In her 1919 stories, “Blackness” and “Goldie,” the torture and subsequent murder of a Black pregnant woman includes a forced abortion at the hands of a white mob. According to Feminists for Life, Grimké told the white editors of her story that the incident was based on a real event in which a mob tied the woman to a tree and set her on fire. She wrote:
While the woman shrieked and writhed in agony, a man, who had brought with him a knife used in the butchering of animals, ripped her abdomen wide open. Her unborn child fell to the ground at her feet. It emitted one or two little cries but was soon silenced by brutal boots that crushed the head. Death came at last to the poor woman.
Illinois Right to Life notes that in her writings, Grimké “painted a picture of the pain caused by abortion and a lack of respect for black lives born and unborn.” Unfortunately, that lack of respect still exists today, more than 60 years after Grimké’s death.
Abortion as one of ‘many abuses against people of color’
Black women are still suffering the horror of coerced abortion and there is a large push to force American taxpayers to pay for certain children to be killed in the womb — a push which proponents claim will do away with a “racist” measure preventing poor and largely minority women from obtaining taxpayer-funded abortions. President Joe Biden has promised to end the Hyde Amendment after more than four decades of bipartisan support. Without the Hyde Amendment, disadvantaged minority women will face even more pressure to abort their children — and the U.S. government will pay to have those babies killed. Black Americans now make up 12.1% of the population yet Black women account for about 34% of all abortions. If the Hyde Amendment ends, that percentage could climb — and the U.S. government will be acting as the man crushing Black babies with his boot.
“This is a government that has had so many abuses against people of color, and to think that on top of that, it’s going to fund abortion!” pro-life activist Christina Bennett told a Congressional subcommittee regarding Hyde. “[It is] at the least irresponsible and at the most sinister to allow the federal government with a history of eugenics, slavery, Jim Crow laws, and other forms of systemic racism to pay for-profit organizations to end the lives of the vulnerable.”
In addition, Black women are three times more likely to die from a pregnancy-related complication than white women, according to the CDC. And Black babies face double the risk of dying before their first birthday compared with babies of any other race.
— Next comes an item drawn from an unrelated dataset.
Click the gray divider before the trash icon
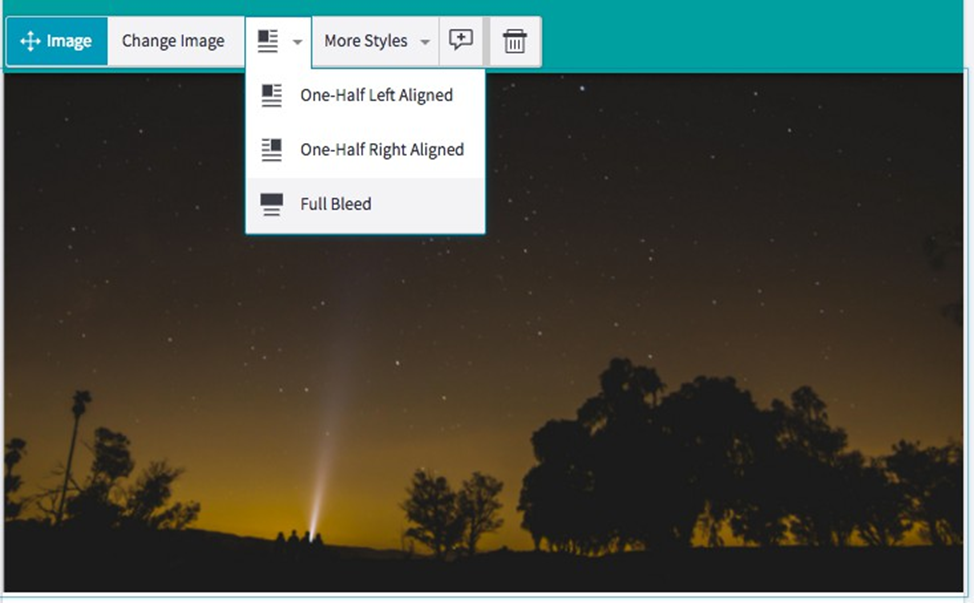974x603 pixels. 487,42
In New York City, Black women are eight times more likely to die from a pregnancy complication than white women. Doctors have a tendency to play down a woman’s symptoms and medical complaints, but they are even more likely to do so if that woman is Black.
Grimké knew that the poor treatment of Black Americans would lead to poor maternal outcomes and the deaths of Black children. She also knew that it would take other people — white women, in her opinion — to help end the discrimination and abuse. Every woman should be fighting for the rights of all women to be mothers to their children — free from the pressure and expectation of abortion — and able to receive equal treatment under the law and medicine.